Cada vez que sale el tema de forzar las tarjetas para llegar limpios a un partido determinado no puedo dejar de reírme. Me hace gracia como cierto sector sectario siempre ve como algo malo esa acción si proviene del noreste de España, y se callan y aplauden cuando vienen de la Meseta.
La semana pasada, cuando Xabi Alonso forzó (de manera muy disimulada, la verdad) la quinta amarilla para poder medirse al Barça, simplemente se hicieron eco de la acción y la dejaron ahí, como normal. Esta semana, cuando Piqué y Busquets podrían hacer lo mismo ante el Rayo ya se empezaba a cocinar la campaña de acoso y derribo por 'alterar la competición'. Y dicho y hecho. 'Busi' no se 'limpió', pero Piqué la forzó y, la verdad sea dicha, no disimuló demasiado. Ahora puede que se entre de oficio, pudiéndose sancionar con un partido más, por lo que parece que es igual de grave forzar una tarjeta que agredir a un entrenador e intentar sacarle un ojo. Cosa que puede lograr la Central Lechera con sus habituales presiones.
Pero volvamos a lo de siempre.
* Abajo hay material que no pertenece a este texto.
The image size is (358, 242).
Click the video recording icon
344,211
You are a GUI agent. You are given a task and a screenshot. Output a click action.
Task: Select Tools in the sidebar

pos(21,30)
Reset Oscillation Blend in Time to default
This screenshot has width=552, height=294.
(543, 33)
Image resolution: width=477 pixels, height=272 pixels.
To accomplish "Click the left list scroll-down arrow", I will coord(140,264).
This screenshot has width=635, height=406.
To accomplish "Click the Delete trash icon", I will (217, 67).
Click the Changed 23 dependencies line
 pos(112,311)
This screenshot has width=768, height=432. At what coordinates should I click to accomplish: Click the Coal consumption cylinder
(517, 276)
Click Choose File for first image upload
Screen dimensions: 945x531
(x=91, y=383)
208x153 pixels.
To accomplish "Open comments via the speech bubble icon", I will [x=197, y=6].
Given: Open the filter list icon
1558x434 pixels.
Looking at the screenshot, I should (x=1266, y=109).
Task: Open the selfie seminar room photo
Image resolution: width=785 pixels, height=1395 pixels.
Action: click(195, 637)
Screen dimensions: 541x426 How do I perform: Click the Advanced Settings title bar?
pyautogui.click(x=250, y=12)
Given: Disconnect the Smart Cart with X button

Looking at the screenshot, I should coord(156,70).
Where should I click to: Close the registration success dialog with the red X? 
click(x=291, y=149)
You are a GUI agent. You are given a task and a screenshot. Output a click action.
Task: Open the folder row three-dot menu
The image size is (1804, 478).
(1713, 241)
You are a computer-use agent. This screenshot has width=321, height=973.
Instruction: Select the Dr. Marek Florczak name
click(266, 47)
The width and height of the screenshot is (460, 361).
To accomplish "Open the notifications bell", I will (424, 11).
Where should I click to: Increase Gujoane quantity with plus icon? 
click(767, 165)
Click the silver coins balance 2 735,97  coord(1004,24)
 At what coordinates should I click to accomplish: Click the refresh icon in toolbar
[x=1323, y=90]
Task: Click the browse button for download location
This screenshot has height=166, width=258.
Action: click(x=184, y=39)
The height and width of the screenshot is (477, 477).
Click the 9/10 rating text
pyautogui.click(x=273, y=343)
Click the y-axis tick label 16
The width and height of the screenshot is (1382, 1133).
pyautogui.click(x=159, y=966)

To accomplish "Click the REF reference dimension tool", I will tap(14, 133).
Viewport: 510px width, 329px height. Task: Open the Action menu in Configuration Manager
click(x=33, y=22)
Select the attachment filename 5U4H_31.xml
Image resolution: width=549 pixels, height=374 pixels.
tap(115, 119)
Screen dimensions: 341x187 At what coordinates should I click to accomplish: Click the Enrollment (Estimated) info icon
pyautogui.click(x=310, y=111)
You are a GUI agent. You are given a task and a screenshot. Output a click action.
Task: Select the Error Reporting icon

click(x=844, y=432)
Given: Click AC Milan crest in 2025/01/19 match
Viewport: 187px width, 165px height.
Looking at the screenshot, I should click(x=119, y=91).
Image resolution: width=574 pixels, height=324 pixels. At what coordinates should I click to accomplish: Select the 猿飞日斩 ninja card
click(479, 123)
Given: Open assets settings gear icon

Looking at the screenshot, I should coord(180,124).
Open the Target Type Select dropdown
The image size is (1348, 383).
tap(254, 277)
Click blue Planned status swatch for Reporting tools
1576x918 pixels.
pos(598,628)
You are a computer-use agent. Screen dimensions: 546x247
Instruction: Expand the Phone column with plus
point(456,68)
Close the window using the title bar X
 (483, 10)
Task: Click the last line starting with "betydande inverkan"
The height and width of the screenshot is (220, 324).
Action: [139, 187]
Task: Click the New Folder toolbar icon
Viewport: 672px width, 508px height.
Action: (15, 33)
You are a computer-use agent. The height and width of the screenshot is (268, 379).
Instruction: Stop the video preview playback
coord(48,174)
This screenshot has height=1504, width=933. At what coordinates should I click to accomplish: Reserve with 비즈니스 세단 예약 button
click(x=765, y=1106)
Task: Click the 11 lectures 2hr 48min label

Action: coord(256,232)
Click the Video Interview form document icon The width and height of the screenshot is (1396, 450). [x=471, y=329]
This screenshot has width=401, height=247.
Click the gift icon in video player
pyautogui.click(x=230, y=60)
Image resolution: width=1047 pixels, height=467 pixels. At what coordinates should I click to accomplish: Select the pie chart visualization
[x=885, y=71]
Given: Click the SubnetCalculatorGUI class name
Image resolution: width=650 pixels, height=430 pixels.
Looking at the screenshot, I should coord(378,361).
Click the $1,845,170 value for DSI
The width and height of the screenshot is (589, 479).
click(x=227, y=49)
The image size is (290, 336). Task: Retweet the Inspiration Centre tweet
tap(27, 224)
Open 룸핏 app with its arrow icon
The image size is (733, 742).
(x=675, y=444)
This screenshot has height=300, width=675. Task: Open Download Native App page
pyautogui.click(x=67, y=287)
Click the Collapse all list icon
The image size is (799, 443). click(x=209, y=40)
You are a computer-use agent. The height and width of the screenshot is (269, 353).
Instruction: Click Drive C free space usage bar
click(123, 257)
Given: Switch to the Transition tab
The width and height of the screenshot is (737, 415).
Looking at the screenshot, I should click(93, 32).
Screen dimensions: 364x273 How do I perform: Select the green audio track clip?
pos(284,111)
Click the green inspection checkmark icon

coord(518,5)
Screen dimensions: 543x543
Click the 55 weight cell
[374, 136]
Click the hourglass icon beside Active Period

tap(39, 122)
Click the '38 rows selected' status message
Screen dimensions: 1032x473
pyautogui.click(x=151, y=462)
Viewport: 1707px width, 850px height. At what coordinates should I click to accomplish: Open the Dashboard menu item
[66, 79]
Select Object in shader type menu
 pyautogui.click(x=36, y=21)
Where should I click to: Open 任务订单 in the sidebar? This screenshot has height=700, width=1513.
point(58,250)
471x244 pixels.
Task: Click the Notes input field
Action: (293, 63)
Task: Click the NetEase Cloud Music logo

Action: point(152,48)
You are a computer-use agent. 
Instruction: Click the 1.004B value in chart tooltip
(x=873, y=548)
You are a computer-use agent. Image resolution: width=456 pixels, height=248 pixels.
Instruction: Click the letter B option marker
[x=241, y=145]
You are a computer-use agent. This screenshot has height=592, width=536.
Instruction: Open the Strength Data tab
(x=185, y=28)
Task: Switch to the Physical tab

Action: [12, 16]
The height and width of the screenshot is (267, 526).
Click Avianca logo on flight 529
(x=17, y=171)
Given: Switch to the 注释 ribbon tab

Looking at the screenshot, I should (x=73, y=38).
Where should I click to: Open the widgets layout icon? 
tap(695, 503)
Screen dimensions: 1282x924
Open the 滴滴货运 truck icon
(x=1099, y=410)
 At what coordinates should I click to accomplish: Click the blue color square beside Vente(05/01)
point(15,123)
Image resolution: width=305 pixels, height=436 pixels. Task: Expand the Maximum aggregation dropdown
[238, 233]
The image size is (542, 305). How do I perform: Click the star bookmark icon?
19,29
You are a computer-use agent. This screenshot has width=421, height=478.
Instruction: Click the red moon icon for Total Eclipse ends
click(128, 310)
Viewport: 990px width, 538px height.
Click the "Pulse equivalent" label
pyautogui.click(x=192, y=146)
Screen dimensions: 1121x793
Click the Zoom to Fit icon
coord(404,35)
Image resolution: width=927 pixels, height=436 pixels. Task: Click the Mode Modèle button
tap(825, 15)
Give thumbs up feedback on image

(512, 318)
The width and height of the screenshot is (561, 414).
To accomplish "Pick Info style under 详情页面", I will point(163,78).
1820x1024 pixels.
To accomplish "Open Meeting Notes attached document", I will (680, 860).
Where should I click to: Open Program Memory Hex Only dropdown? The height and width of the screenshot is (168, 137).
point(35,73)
El tema de forzar tarjetas para llegar limpios a un partido no debería de estar sancionado. Cada equipo hace lo que quiere con su plantilla, y si considera que ha llegado el momento de completar un ciclo, descansar y llegar fresco a un partido importante pues adelante. Como quien dosifica los partidos y da descansos a los futbolistas en algunos partidos. Otra cosa es si hay un espectáculo bochornoso de por medio. Si quieres forzar una tarjeta agarra a un contrario de la camiseta, zancadillea, discute, toca el balón con la mano... A algunos futbolistas les falta ese punto de picardia, al igual que algún que otro entrenador, como Mourinho, capaz de montar un show penoso en Amsterdam. Lo que sí que no va a cambiar es la hipocresía de muchos, que aplauden una acción cuando se produce en el equipo de sus amores y la critican cuando es en el contrario. Y luego tienen la cara de llamar 'fanáticos' a los demás.